A while ago I came across Cynthia Rudin through their work on the FICO Explainable Machine Learning Challenge. Her team got an honourable mention and she wrote an opinion with Joanna Radin on explainable models. I think the article was hyperbolic on claiming interpretable models always work as well as black box models. On the other hand I only came across her because of this article, so taking an extreme viewpoint in the media is a good way to get attention.

But getting past the headlines there is an interesting perspective. Her tutorial on The Secrets of Machine Learning takes a more nuanced point of view:

most machine learning methods tend to perform similarly, if tuned properly, when the covariates have an inherent meaning as predictor variables (e.g., age, gender, blood pressure) rather than raw measurement values (e.g., raw pixel values from images, raw time points from sound files)
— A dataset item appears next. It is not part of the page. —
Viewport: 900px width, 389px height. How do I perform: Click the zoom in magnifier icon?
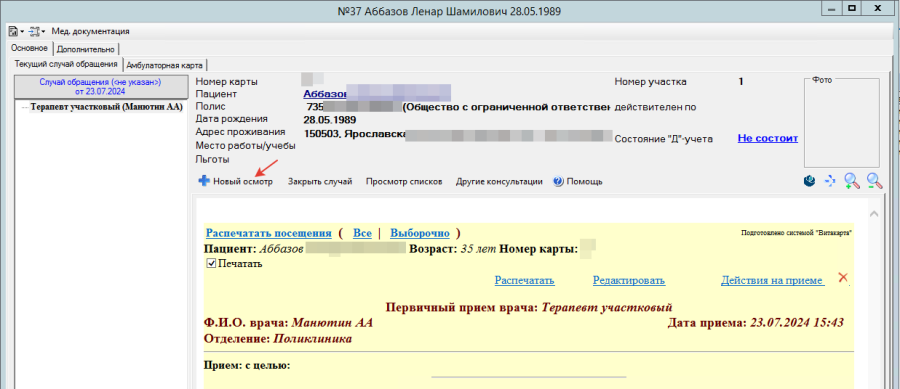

This is quite a reasonable claim; one of the benefits of black box models like boosted and bagged trees, and neural networks is that they do very well with complex raw features, and are currently nearly always a key part in winning machine learning competitions on Kaggle. However when you have reasonable features you may be able to construct a simple model that can do quite well. They go on to say:

Interestingly, adding more data, adding domain knowledge, or improving the quality of data, can often be much more valuable than switching algorithms or changing tuning procedures

This is a great point; the amount of data (especially unusual examples) and the quality data fundamentally limit how good the model can be (and even how well you can evaluate model performance). With simpler models it's easier to integrate domain knowledge to make a simpler model. This has a larger up front cost than throwing a gradient boosting machine at the problem; but it has some potential benefits.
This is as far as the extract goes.